(Entries for locating words and elements)
-- BEGIN --

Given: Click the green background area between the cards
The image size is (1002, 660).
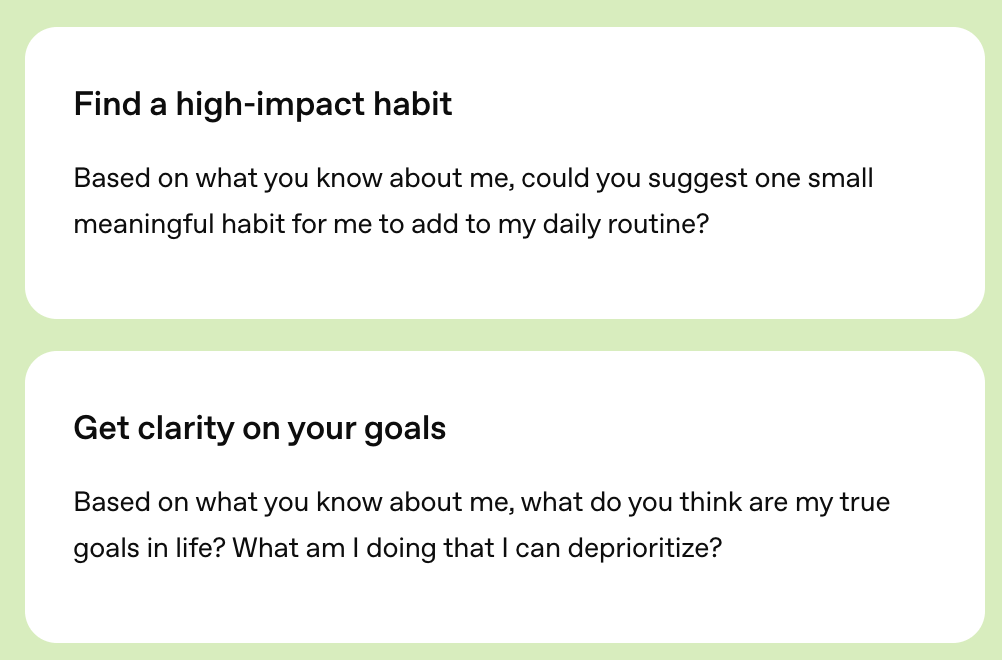Looking at the screenshot, I should (x=500, y=333).
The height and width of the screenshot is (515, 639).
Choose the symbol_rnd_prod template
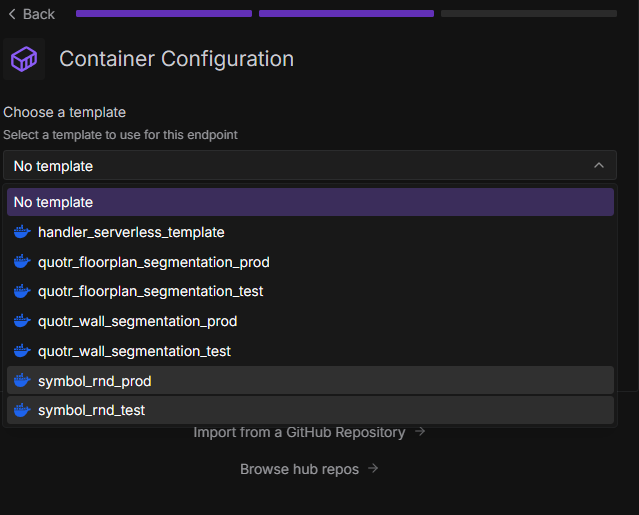click(94, 381)
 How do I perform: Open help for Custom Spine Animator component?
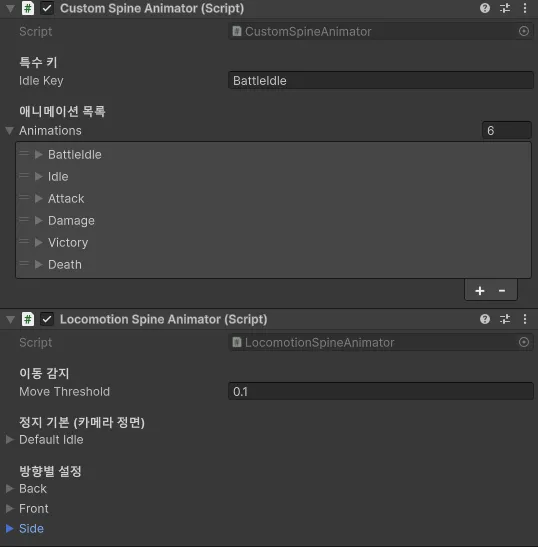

-- END --

TO DO: Render the lines of the material above as a numbered list, leaving out blank lines and the pictures.

FINAL ANSWER:
1. Given: Click the green background area between the cards
2. The image size is (1002, 660).
3. Looking at the screenshot, I should (x=500, y=333).
4. The height and width of the screenshot is (515, 639).
5. Choose the symbol_rnd_prod template
6. click(94, 381)
7.  How do I perform: Open help for Custom Spine Animator component?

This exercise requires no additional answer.